# What the task requires
If a line below includes the string "Novembro", copy it.

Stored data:
++++++++++++++++++++

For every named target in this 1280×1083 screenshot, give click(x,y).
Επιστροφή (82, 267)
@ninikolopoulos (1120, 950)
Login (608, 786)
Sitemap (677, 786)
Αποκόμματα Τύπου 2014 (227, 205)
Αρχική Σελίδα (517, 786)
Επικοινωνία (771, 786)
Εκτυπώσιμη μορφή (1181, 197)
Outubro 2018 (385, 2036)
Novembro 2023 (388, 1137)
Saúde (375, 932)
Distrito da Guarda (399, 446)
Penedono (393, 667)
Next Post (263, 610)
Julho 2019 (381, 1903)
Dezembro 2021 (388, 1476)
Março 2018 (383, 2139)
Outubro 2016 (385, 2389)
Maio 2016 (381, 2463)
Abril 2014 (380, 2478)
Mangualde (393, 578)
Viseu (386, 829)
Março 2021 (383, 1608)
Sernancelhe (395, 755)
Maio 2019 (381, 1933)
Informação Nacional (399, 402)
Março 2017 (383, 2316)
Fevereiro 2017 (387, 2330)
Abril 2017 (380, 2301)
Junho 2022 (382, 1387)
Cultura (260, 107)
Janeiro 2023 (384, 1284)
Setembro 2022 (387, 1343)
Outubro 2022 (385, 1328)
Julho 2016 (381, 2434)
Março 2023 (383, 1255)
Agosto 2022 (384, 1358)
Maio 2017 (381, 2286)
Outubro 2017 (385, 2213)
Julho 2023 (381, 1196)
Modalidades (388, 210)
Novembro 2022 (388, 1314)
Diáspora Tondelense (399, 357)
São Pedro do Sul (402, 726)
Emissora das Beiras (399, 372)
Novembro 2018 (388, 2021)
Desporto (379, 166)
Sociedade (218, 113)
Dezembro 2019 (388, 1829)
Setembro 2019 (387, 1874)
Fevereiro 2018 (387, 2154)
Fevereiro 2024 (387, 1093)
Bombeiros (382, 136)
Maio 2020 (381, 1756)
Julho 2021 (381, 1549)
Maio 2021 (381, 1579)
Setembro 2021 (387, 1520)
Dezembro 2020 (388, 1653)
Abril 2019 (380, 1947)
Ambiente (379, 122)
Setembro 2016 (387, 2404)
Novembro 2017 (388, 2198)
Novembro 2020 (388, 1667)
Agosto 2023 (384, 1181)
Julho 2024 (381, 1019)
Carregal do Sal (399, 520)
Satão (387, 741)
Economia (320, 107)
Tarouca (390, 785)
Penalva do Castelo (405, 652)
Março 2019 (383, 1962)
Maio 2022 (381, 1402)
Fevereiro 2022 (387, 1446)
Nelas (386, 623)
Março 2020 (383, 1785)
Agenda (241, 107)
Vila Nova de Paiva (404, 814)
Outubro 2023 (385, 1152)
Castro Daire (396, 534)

++++++++++++++++++++

# Response to this exercise
Novembro 2023 (388, 1137)
Novembro 2022 (388, 1314)
Novembro 2018 (388, 2021)
Novembro 2017 (388, 2198)
Novembro 2020 (388, 1667)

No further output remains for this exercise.